Allarme bocconi avvelenati, due interventi in un giorno dell'unità cinofila: ecco cosa fare in caso di sospetto avvelenamento o ritrovamento di esche
Il primo intervento dopo il rinvenimento in un'un aiuola di un boccone sospetto, poi l'unità cinofila ha bonificato un'area dopo la morte di un cane per sospetto avvelenamento

BRESCIA. Allarme bocconi avvelenati, due interventi in un giorno dell'unità cinofila della polizia provinciale di Brescia, in azione l'agente a quattro zampe Sole impegnata nella bonifica di due aree.
Il primo intervento si è reso necessario nella giornata di lunedì 5 dicembre, nel comune di Gardone Valtrompia dove un cittadino, in un'aiuola in centro, in una zona molto frequentata per le passeggiate con i cani, ha segnalato la presenza di un boccone sospetto che è stato consegnato alla polizia locale.
A quel punto è sta allertata la polizia Provinciale, con l'unità cinofila che non ha rinvenuto però altri bocconi potenzialmente pericolosi, mentre il pezzo di carne sospetto verrà ora analizzato.
Il secondo intervento si è reso necessario ad Anfo, in località Tese Alte: in questo caso la polizia provinciale è intervenuta dopo la diffusione di un post social che riportava la notizia della morte di un cane per sospetto avvelenamento.

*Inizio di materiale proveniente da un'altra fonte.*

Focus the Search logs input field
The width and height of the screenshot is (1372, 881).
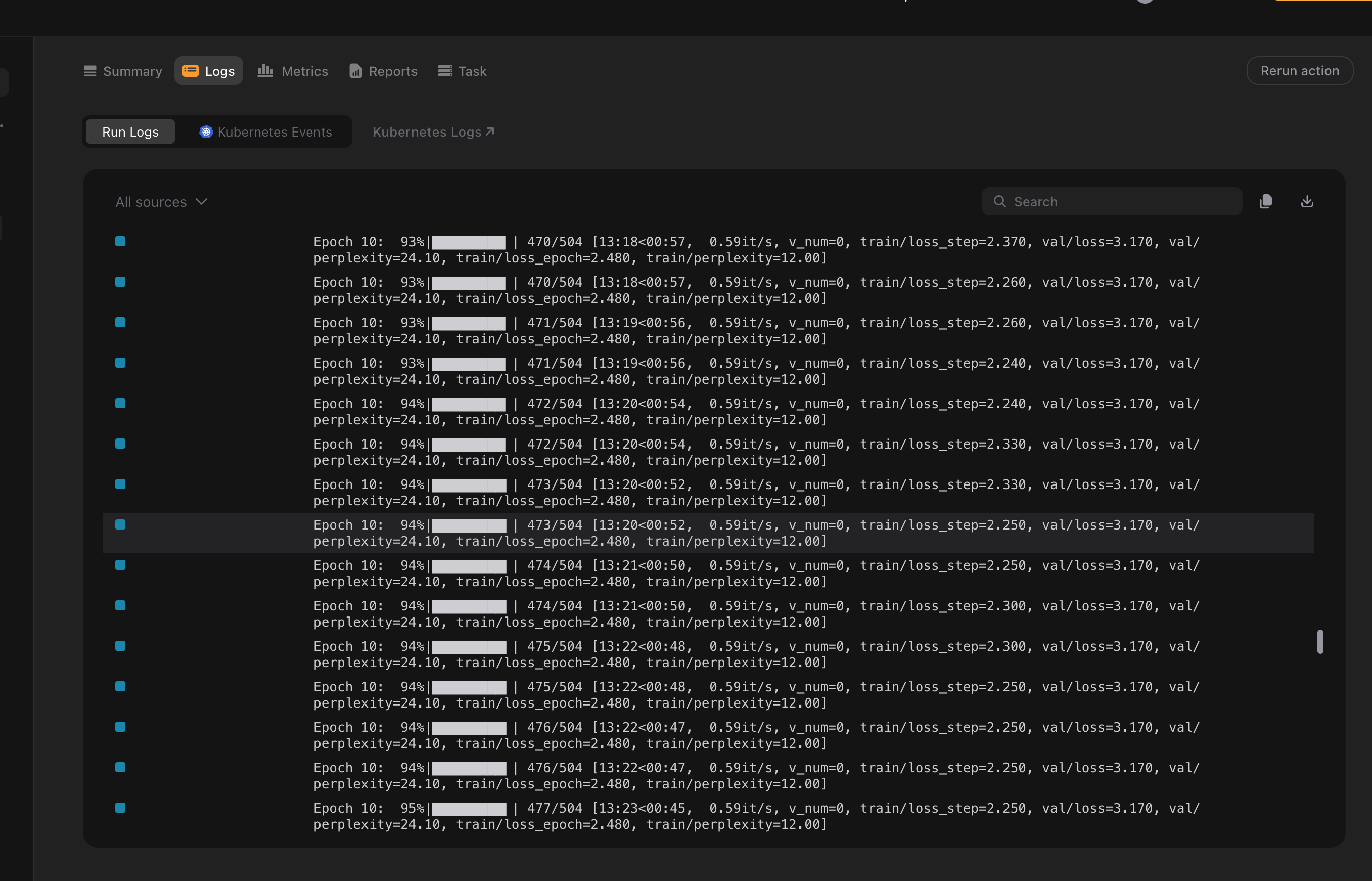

Anche in questo caso, fanno sapere dalla polizia provinciale, nessun boccone sospetto è stato rinvenuto con l'area che è stata bonificata.
"È bene ricordare che, per attuare regolarmente tutte le procedure di indagine e di eventuale denuncia all’Autorità Giudiziaria - si legge nella nota diffusa - in caso di sospetto avvelenamento di animali domestici o rinvenimento di possibili esche, è necessario presentare la segnalazione alle autorità preposte. Così facendo, gli organi competenti, ognuno per quanto di competenza, potranno intervenire nel più breve tempo possibile, scongiurando ulteriori situazioni di pericolo".
Con l'occasione viene fatto anche un bilancio degli interventi effettuati lo scorso anno dall'agente a quattro zampe Sole - tra i pochi in Italia altamente specializzati nelle operazioni antiveleno - che è stato impiegato in 13 interventi straordinari, su segnalazione delle forze dell’ordine o di cittadini, nell’intero territorio della Provincia di Brescia, con ulteriori interventi straordinari richiesti nelle province di Bergamo, Mantova e Sondrio.
"Sempre durante il 2025 Sole - conclude la nota diffusa - accompagnata dal suo conduttore, il Sovrintendente Paolo Tavelli, è stata impegnata anche tra i banchi di scuola per il progetto di sensibilizzazione al rispetto degli animali, in particolare quelli da affezione, condotto in collaborazione con l’Ats di Brescia".